Al ver que la búsqueda de pareja es tan inútil como forzada en tales circunstancias, al detectar que la tendencia social (el hotel, la empresa) es emparejarnos de manera perfecta y perpetua (algo imposible en cualquier de las situaciones planteadas) David opta por probar el otro lado, acercarse a quien de entrada parecería no estar tan cerca de uno y dejar que el tiempo haga su trabajo. Logan’s Run surge también de entra la espesura del bosque.

Si uno elige el escenario postapocalíptico (la película entrando a su tercer cuarto sigue siendo deliciosamente indescriptible) la situación se vuelve un llamado de atención para que en sociedades que presionan tanto para meternos al margen y que señalan con tanta fuerza a quienes deciden -por ejemplo- no tener hijos, se levante un muro de protección al derecho a estar solos, a disentir, a no enamorarse o a hacerlo sin buscar tener hijos (“en caso de que una pareja nueva no pueda resolver su problemas elementales se les asignarán hijos” se dice en la película). Y también al derecho de enamorase ciegamente siempre y cuando se acepten las consecuencias.
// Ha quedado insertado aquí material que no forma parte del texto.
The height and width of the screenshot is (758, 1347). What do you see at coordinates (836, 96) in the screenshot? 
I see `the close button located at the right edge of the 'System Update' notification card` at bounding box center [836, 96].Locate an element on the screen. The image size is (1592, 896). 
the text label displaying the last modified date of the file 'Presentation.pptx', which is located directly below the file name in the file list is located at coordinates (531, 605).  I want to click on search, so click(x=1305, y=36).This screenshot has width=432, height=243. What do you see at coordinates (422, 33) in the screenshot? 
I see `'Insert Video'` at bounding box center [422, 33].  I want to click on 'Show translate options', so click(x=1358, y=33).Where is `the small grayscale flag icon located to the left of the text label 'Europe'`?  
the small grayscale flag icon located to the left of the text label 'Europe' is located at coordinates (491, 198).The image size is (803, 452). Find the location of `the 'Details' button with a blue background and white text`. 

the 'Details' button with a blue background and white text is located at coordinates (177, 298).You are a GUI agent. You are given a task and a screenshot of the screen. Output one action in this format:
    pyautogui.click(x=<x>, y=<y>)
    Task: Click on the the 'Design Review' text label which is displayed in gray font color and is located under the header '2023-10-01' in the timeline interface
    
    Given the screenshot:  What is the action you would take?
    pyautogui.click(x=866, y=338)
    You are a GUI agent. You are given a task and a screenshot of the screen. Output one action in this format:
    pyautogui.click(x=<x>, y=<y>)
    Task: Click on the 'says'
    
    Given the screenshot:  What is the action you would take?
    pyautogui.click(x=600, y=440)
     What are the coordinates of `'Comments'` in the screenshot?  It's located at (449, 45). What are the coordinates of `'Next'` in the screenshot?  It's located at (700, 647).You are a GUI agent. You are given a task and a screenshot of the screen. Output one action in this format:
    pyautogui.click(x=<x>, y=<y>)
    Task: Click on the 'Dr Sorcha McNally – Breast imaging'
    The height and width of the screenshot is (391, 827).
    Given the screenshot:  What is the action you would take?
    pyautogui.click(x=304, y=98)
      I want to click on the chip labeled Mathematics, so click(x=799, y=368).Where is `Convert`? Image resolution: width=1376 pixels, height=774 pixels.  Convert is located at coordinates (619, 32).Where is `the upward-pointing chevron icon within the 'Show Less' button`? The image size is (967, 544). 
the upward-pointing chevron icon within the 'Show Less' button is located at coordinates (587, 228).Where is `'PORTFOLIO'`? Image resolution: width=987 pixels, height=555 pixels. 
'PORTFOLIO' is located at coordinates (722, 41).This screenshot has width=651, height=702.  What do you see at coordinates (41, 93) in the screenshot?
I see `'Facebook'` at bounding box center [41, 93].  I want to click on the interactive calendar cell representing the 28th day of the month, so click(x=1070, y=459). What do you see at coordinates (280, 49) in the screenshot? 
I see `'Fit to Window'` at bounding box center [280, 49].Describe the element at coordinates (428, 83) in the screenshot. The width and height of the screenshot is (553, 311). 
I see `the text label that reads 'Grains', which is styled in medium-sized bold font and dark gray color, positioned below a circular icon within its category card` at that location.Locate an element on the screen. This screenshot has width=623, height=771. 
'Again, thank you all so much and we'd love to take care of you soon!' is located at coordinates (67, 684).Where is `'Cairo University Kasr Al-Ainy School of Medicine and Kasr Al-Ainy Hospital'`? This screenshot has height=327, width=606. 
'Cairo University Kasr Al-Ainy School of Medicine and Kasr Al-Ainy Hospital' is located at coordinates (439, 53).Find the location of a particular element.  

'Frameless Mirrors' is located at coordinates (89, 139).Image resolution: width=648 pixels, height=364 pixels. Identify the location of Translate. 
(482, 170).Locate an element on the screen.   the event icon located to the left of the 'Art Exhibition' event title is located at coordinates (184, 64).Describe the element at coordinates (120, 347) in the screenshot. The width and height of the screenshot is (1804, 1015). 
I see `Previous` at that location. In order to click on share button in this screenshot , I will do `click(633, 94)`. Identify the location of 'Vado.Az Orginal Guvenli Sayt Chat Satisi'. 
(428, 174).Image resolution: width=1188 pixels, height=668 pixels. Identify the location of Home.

De un lado se desarrolla una historia de amor (la de David) tan típica como novedosa y del otro, Lanthimos rescata el tema de la conversión en animal animalizando a sus enamorados hasta llevarlos al límite de despojarlos de lenguaje verbal, un truco que además de radicalizar la idea de un mundo oprimido, le servirá para detonar un final que reafirma la idea de la estupidez de la pareja perfecta y que, sobre todo, de que el amor es una invención dolorosa, la entrega total un acto de fe y los finales felices tan inverosímiles como la esperanza de encontrar al ser amado en un hotel/empresa/iglesia/campo de entrenamiento militar.

Cierto, The Lobster cae casi por completo entrando al tercer cuarto. Las acciones se repiten, las emociones se enlodan, el humor se adormece. Pero al recuperar el paso en su capítulo final, este himno al derecho a no enamorarse, esta advertencia ante las consecuencias del amor total, de la ceguera que este produce, usa el mismo lenguaje oculto que sus protagonistas han desarrollado frente a nosotros para dejarnos una ofrenda como lo hacen los personajes entre ellos, ritualmente, ceremoniosamente.

Nadie ha prohibido aquí que nadie se enamore pero -después de esta travesía montados en la espalda de Yorgos Lanthimos– pensemos de nuevo en esa incómoda y violenta secuencia inicial y ya con nueva información saquemos nuestras conclusiones.

¿El amor es un escape de la soledad o viceversa?

La película ha terminado.

 

Juanicas
La apuesta de Karina García Casanova es grande: a través de la recreación de la historia de su familia, narrada por ella misma no sólo desde la dirección de este documental, sino desde la voz que acomoda las piezas, contará con cierto y muy muy ligero enfoque social lo ocurrido a su propia familia en la que ella juega el papel de miembro más pequeño.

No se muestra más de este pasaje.